はじめに
Microsoftは、2025年10月のセキュリティ更新プログラム適用後に発生したWindows回復環境(WinRE)の不具合を修正するため、緊急更新プログラムをリリースしました。この問題により、USBマウスとキーボードを使用しているシステムでWinREが利用できなくなっていました。
問題の詳細
この不具合は、10月のセキュリティ更新プログラム(KB5066835)をインストールした後、USB有線入力デバイスがWinRE内で機能しなくなるというものでした。具体的には、Windows 11 24H2、Windows 11 25H2、およびWindows Server 2025のクライアントおよびサーバープラットフォームで、ユーザーがWinRE内の回復オプションを選択または操作できない状態に陥りました。Windowsにログインした後はマウスとキーボードが機能するにもかかわらず、WinRE内では動作しないという奇妙な現象でした。
緊急更新による解決
Microsoftは、このWinREの問題の根本原因を特定し、2025年10月20日に帯域外累積更新プログラム(KB5070773)をリリースすることで解決しました。同社は、「この問題は、2025年10月20日にリリースされたWindowsの帯域外更新プログラム(KB5070773)およびそれ以降にリリースされた更新プログラムによって解決されました」と述べています。Microsoftは、重要な改善と問題解決が含まれているため、デバイスに最新の更新プログラムをインストールすることを推奨しています。
回避策と企業向けガイダンス
更新プログラムをインストールするためにデバイスを起動できない影響を受けたユーザー向けに、以下の回避策が提供されています。

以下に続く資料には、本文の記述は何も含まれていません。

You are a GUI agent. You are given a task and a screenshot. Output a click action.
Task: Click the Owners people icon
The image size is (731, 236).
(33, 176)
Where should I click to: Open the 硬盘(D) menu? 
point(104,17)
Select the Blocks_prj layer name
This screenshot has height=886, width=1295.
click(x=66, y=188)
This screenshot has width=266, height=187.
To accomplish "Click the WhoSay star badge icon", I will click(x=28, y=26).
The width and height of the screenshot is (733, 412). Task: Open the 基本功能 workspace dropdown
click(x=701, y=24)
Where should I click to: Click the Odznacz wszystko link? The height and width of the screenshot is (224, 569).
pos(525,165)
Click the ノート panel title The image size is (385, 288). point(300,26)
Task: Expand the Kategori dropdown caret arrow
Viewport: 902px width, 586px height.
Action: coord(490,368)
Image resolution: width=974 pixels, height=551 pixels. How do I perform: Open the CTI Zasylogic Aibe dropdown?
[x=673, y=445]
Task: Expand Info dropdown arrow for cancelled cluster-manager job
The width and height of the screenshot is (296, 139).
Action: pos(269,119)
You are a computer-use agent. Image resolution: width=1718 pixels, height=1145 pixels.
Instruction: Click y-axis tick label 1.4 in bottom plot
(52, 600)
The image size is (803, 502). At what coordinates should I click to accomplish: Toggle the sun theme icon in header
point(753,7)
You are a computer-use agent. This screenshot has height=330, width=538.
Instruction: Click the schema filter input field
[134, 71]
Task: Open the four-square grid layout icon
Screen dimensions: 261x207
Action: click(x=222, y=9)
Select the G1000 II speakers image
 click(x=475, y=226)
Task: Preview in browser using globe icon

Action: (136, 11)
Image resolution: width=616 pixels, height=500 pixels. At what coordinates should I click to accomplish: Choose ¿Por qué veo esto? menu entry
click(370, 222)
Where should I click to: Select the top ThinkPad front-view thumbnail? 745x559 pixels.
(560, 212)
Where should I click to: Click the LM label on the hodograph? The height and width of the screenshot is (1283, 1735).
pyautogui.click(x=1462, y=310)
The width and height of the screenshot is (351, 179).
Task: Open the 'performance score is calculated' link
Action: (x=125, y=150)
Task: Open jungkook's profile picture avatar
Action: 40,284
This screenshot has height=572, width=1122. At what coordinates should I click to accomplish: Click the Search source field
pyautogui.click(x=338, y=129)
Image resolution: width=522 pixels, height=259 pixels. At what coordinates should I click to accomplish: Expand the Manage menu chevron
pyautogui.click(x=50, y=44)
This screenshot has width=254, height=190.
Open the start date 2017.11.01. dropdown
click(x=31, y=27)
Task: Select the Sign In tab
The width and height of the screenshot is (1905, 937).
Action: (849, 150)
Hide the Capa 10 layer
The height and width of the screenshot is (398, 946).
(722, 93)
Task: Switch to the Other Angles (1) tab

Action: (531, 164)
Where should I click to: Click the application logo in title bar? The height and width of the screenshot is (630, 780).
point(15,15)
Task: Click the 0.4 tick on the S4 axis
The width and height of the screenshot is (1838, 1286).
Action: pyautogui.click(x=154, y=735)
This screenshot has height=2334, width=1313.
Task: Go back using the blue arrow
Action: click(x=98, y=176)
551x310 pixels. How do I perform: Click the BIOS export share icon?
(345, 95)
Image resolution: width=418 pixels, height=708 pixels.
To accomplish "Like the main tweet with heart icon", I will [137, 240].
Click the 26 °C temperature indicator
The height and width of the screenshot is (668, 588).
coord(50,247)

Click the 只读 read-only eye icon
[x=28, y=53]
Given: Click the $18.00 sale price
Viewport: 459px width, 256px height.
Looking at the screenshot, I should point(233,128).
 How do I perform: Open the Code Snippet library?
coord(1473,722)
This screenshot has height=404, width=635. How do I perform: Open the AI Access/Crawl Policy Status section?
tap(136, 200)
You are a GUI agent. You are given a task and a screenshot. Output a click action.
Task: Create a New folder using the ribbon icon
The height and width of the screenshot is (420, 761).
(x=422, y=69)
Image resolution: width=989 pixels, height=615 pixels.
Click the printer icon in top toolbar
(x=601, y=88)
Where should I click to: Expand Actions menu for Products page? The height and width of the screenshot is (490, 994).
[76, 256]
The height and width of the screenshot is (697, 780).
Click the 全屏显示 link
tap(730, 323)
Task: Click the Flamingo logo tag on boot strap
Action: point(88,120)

- PCにタッチスクリーンがある場合、タッチキーボードを使用してWinREを操作できます。
- PCにPS/2ポートがある場合、PS/2キーボードまたはマウスを使用してWinRE内を操作できます。
- 以前にUSB回復ドライブを作成している場合、そこからコンピューターを起動することで、USB機能が復元されたWinREに直接アクセスできます。
また、OEMや企業に対しては、Configuration ManagerのPreboot Execution Environment(PXE)を使用してKB5070773帯域外更新プログラムをインストールするか、Windows Assessment and Deployment Kit(Windows ADK)およびWindows Preinstallation Environment(WinPE)アドオンを使用してプッシュボタンリセット機能を展開し、影響を受けたエンドポイントを復旧させるよう助言しています。
Windows回復環境(WinRE)とは
WinREは、最小限のWindowsベースの環境であり、デバイスがブルースクリーンオブデス(BSOD)エラーやその他の重大な問題により起動に失敗した後、オペレーティングシステムを修復または復元するために使用されます。
その他の関連する修正
Microsoftは、この問題の修正と並行して、以下の関連する問題も解決しました。
- すべてのWindows 10、Windows 11、およびWindows Serverデバイスに影響するスマートカード認証の問題。
- 9月以降にリリースされたセキュリティ更新プログラムのインストール後にWindows Server 2025システムで発生したActive Directoryの問題。
- HTTP/2 localhost (127.0.0.1) 接続を妨げていた既知の問題。
- Windows Update経由でのWindows 11アップグレードをブロックしていた2つの互換性保留の削除。
過去には、2024年8月にWindows 10、Windows 11、およびWindows ServerシステムでWinRE更新中に0x80070643エラーを引き起こしたWindowsセキュリティ更新プログラムをMicrosoftが撤回せざるを得なかった事例もあります。